▸ **Exercise objective**
Copy the following data word for word, keeping every line as it appears.

[start Available records]

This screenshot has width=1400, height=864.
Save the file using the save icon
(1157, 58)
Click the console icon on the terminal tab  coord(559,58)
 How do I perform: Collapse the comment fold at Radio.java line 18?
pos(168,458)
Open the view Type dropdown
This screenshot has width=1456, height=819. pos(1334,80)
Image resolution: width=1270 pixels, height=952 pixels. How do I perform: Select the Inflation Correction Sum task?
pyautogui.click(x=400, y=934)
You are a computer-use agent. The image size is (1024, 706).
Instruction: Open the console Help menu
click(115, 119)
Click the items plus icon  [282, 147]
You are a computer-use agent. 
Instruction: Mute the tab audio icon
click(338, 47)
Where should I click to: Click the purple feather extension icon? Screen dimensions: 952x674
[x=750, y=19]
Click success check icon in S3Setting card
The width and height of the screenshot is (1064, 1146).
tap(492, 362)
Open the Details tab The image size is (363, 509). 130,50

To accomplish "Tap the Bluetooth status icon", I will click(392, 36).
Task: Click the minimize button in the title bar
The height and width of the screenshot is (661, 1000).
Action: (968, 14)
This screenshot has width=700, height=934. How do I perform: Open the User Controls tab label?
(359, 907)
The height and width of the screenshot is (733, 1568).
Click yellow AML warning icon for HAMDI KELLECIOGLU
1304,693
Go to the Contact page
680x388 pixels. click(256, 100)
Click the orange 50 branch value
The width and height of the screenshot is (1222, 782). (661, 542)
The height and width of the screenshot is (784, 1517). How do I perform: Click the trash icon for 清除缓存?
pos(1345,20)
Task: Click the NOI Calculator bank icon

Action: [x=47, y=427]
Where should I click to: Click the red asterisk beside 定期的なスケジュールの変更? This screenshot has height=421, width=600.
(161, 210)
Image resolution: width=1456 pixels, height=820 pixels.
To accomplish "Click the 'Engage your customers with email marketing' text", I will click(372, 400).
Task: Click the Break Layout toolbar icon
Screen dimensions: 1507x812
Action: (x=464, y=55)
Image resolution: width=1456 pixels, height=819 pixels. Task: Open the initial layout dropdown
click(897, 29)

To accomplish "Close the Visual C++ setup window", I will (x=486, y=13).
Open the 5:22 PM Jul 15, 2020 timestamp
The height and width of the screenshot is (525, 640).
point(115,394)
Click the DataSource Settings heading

[end Available records]

▸ **Task output**
This screenshot has width=1400, height=864.
Save the file using the save icon
(1157, 58)
Click the console icon on the terminal tab  coord(559,58)
 How do I perform: Collapse the comment fold at Radio.java line 18?
pos(168,458)
Open the view Type dropdown
This screenshot has width=1456, height=819. pos(1334,80)
Image resolution: width=1270 pixels, height=952 pixels. How do I perform: Select the Inflation Correction Sum task?
pyautogui.click(x=400, y=934)
You are a computer-use agent. The image size is (1024, 706).
Instruction: Open the console Help menu
click(115, 119)
Click the items plus icon  [282, 147]
You are a computer-use agent. 
Instruction: Mute the tab audio icon
click(338, 47)
Where should I click to: Click the purple feather extension icon? Screen dimensions: 952x674
[x=750, y=19]
Click success check icon in S3Setting card
The width and height of the screenshot is (1064, 1146).
tap(492, 362)
Open the Details tab The image size is (363, 509). 130,50

To accomplish "Tap the Bluetooth status icon", I will click(392, 36).
Task: Click the minimize button in the title bar
The height and width of the screenshot is (661, 1000).
Action: (968, 14)
This screenshot has width=700, height=934. How do I perform: Open the User Controls tab label?
(359, 907)
The height and width of the screenshot is (733, 1568).
Click yellow AML warning icon for HAMDI KELLECIOGLU
1304,693
Go to the Contact page
680x388 pixels. click(256, 100)
Click the orange 50 branch value
The width and height of the screenshot is (1222, 782). (661, 542)
The height and width of the screenshot is (784, 1517). How do I perform: Click the trash icon for 清除缓存?
pos(1345,20)
Task: Click the NOI Calculator bank icon

Action: [x=47, y=427]
Where should I click to: Click the red asterisk beside 定期的なスケジュールの変更? This screenshot has height=421, width=600.
(161, 210)
Image resolution: width=1456 pixels, height=820 pixels.
To accomplish "Click the 'Engage your customers with email marketing' text", I will click(372, 400).
Task: Click the Break Layout toolbar icon
Screen dimensions: 1507x812
Action: (x=464, y=55)
Image resolution: width=1456 pixels, height=819 pixels. Task: Open the initial layout dropdown
click(897, 29)

To accomplish "Close the Visual C++ setup window", I will (x=486, y=13).
Open the 5:22 PM Jul 15, 2020 timestamp
The height and width of the screenshot is (525, 640).
point(115,394)
Click the DataSource Settings heading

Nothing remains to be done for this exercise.